Kapur has over 15 years of experience managing cardiogenic shock cases at Tufts Medical Center, a major referral center for such patients throughout New England and beyond. Feeling frustrated with the gaps in knowledge about how to treat people presenting with symptoms, he and his colleagues decided to launch the Cardiogenic Shock Working Group in 2015. This small group of investigators has now evolved into a movement that accumulates information on about 2,000 to 3,000 cases of cardiogenic shock per year.
"The working group began as a grassroots effort here at Tufts, and we very quickly realized the value of pooling our data" says Kapur, who worked with 17 of the member institutions on the JACC study between 2016-2021. "It is now an academic research consortium of 25 hospitals across the United States, with centers in Australia, Germany, and Italy, and we're also expanding into Japan."
Kapur says that one of the goals of the Cardiogenic Shock Working Group is to expand into an international registry for patients with the condition and to develop prospective clinical trials and performance goals informed by data derived from the registry. They've also partnered with six industry partners, who are helping to apply their technologies, from simple drugs to complex heart pumps, to generate better outcomes for patients.

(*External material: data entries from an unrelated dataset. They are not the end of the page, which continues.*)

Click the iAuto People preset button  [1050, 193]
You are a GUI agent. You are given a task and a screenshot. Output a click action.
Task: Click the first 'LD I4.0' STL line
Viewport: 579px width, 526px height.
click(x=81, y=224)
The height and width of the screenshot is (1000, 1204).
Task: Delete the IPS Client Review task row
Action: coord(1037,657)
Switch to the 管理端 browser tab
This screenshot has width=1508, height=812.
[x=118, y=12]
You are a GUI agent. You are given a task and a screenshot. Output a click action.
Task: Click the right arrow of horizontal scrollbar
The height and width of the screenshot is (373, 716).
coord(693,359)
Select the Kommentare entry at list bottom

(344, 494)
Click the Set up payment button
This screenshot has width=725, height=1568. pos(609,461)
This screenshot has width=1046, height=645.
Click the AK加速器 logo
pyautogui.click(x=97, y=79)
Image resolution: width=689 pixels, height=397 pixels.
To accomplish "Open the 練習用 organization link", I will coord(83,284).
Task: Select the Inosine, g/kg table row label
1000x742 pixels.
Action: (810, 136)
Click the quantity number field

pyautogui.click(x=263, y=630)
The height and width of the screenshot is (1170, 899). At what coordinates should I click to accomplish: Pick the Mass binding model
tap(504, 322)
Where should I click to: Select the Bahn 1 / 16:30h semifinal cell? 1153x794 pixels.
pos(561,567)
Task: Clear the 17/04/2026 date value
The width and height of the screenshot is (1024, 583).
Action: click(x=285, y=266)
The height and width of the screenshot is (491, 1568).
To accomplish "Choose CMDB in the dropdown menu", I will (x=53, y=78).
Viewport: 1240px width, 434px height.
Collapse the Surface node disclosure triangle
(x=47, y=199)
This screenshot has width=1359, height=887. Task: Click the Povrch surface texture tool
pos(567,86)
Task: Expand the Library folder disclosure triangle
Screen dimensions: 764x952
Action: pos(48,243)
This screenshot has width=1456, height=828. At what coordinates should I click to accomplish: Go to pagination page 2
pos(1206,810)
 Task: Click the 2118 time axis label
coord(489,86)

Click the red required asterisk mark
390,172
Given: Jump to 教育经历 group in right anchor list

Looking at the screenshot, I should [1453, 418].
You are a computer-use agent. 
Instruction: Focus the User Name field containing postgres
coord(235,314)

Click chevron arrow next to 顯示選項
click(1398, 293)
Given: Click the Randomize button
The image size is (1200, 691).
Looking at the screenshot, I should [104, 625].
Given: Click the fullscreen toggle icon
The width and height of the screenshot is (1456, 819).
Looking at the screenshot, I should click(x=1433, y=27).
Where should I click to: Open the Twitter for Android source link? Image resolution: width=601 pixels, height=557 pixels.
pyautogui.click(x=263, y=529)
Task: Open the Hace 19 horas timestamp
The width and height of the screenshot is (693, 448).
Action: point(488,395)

The working group is led by five steering committee members, including Daniel Burkhoff, a physician-scientist at the Cardiovascular Research Foundation specializing in heart pump support; Arthur Garan, an advanced heart failure expert at Beth Israel Deaconess Medical Center; Manreet Kanwar, an advanced heart failure expert at Cardiovascular Institute at Allegheny General Hospital; Shashank Sinha, an advanced heart failure and critical care physician at Inova Heart and Vascular Institute; and Jaime Hernandez-Montfort, an advanced heart failure physician at Baylor Scott and White Health. Close to 15 Tufts community partners are also actively involved in the effort, such as cardiac intensivists Haval Chweich and Anthony Faugno.
Putting the Data to Work
For each patient registered in the Cardiogenic Shock Working Group registry, member institutions are asked to collect close to 2,000 variables-everything from blood pressure to liver enzyme levels. This amount of detail is making it possible to understand how to properly categorize each stage of cardiogenic shock. For instance, a patient beginning to develop shock may have normal blood pressure but a reduced amount of blood flow. This same patient would have been seen as in a less dangerous state before this work.
"If we see a patient make the definition for B, it should raise a red flag that they need to be monitored very carefully and perhaps have therapeutic intervention sooner rather and later, so they don't become a C, D or E," says Kapur. "One of the reasons why we think that one out of two patients are dying is because they're not getting identified earlier, so the therapies are being applied very late. We'd like to do that preemptively and that's where the definition is coming into play as we're hoping that changing the syntax of cardiogenic shock will allow us to get to better outcomes for patients."
In the long term, the Cardiogenic Shock Working Group hopes to expand their clinical trial operations, so different approaches can be tested on patients who sit at various stages. They are also planning to create a biobank to discover new biomarkers that are not in clinal practice today.